Two executives of Hong Kong’s pro-democracy newspaper Apple Daily were denied bail on Saturday (June 19) on charges under national security laws, prompting international condemnation and concerns about media freedom in Hong Kong.
Hong Kong police sent 500 officers to raid the newsroom of Apple Daily on Thursday in what authorities called a “crime scene” and arrested five of the paper’s top executives, including editor-in-chief Lo Wai-kwong and Next Media CEO Cheung Kin-hung.
Police said about 30 articles published by the newspaper were suspected of violating national security laws. This is the first case in which authorities say media articles may have violated the controversial national security law.
Lo and Cheung were charged with “colluding with foreign countries or external factors to endanger national security” and appeared in West Kowloon Magistrates’ Court on Saturday, where they were denied bail by Chief Justice So Wai-tak.
They are due back in court on Aug. 13.
According to court documents cited by Reuters, Lo and Cheung are accused of colluding with Apple Daily founder Lai Chi-ying between July 1, 2020, and April 3, 2021, to ask foreign countries, individuals or organizations to “impose sanctions or blockade on the Hong Kong Special Administrative Region and the People’s Republic of China, or engage in other hostile activities. activities.”
Reuters reported that Judge So Wai-tak found that there was insufficient evidence to believe that Luo Weiguang and Zhang Jianhong would not jeopardize national security and denied the pair’s application for bail.
Under security laws, the defendants have the burden of proving that they would not pose a security threat if released on bail.
As part of their bail applications, Luo Weiguang and Zhang Jianhong offered to resign from Apple Daily, refrain from talking to the media and foreign politicians, and pay cash bail of up to HK$200,000 and HK$3 million, respectively.
The three Apple Daily affiliates accused of colluding with foreign countries appointed officers to represent the companies in court. Authorities have frozen HK$18 million (about $2.32 million) in assets of the three companies.
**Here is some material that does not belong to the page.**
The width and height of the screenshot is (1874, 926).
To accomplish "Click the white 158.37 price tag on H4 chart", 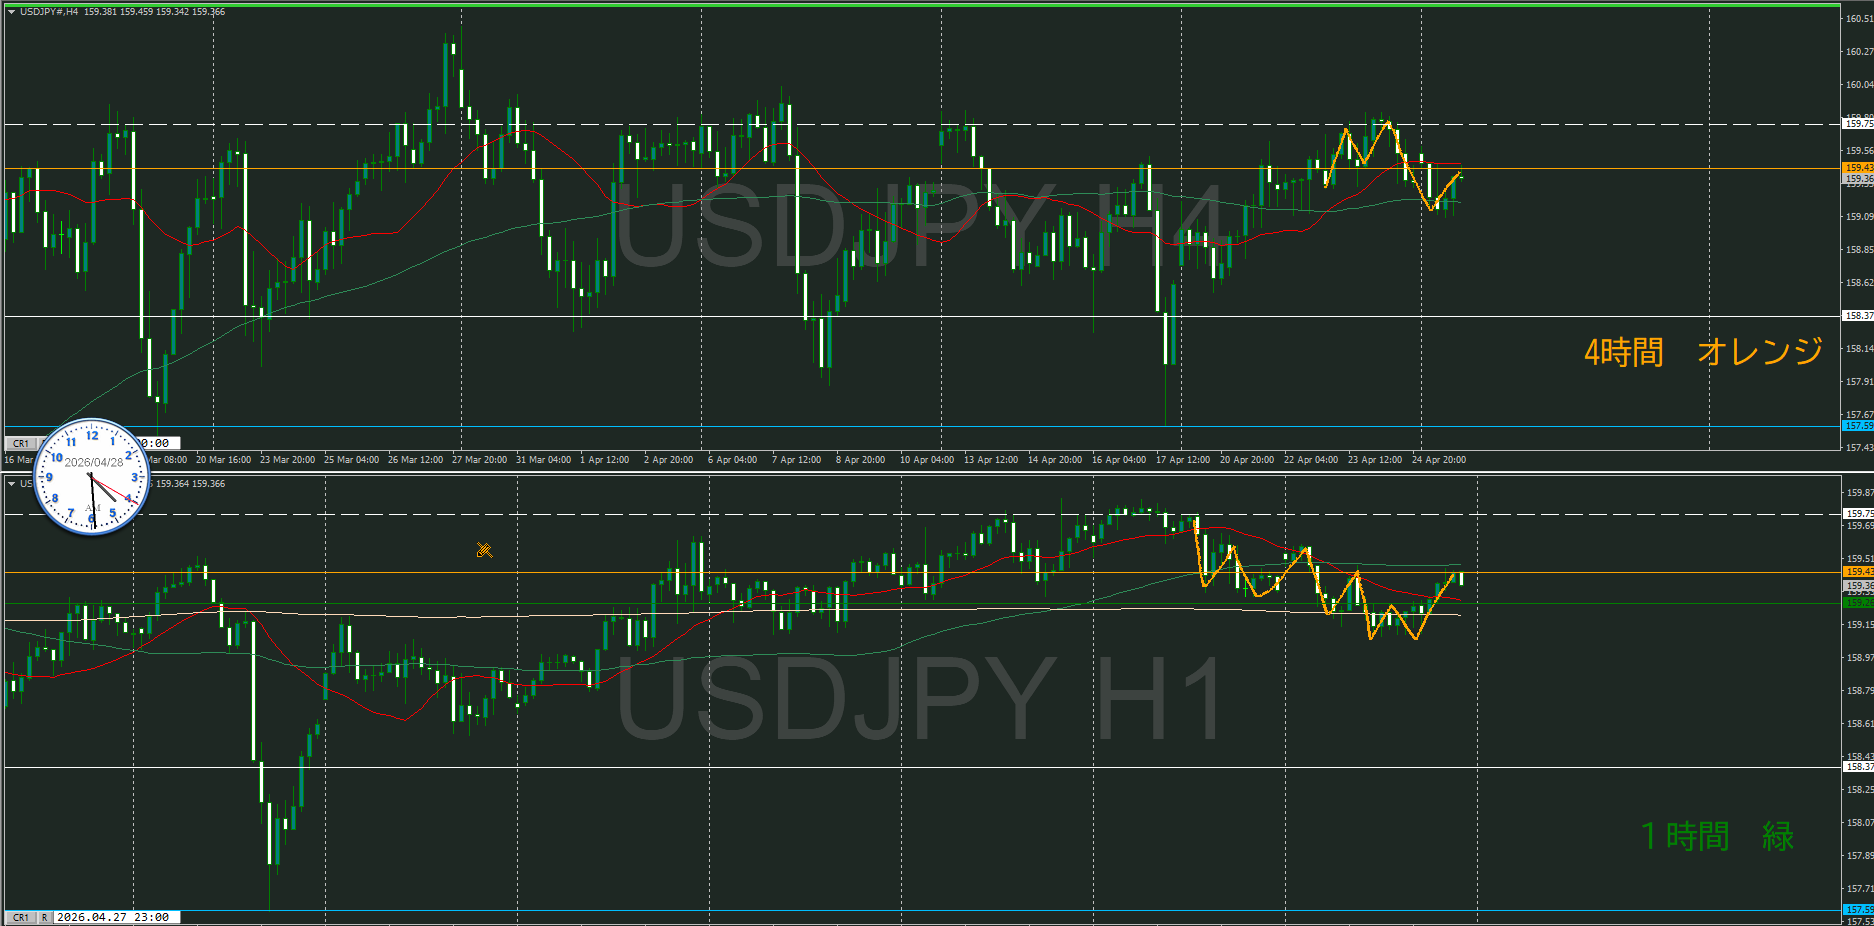I will (1858, 316).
The other three executives arrested on Thursday, namely Next Media’s president of operations and chief financial officer Chow Tat-kuen, Apple Daily vice president Chan Pui-man and Apple Action News platform director Cheung Chi-wai, were released on bail late Friday, according to Apple Daily.
According to Reuters, Chen Jianhong said outside the courtroom after being denied bail at Saturday’s hearing, “We will still publish the newspaper tomorrow. We will do our best to continue operations.”
Earlier Saturday, before the hearing, crowds gathered outside the courtroom, some carrying yellow umbrellas or wearing Apple Daily T-shirts saying, “Don’t be afraid, keep fighting.”
Hong Kong’s national security law punishes what Beijing broadly calls secession, subversion, terrorism and collusion with foreign powers with up to life in prison.
The arrest of five Apple Daily executives by Hong Kong police and the scale of the raid on the newspaper have been criticized by Western countries, human rights groups, press associations and the UN’s chief human rights spokesman.
Since Lai’s arrest last year, Apple Daily and its listed publisher, Next Media Group (Next Digital), have faced increasing pressure.
Lai’s assets have been frozen under national security laws. He has already been sentenced to 20 months in prison for participating in an unauthorized assembly. He also faces national security charges.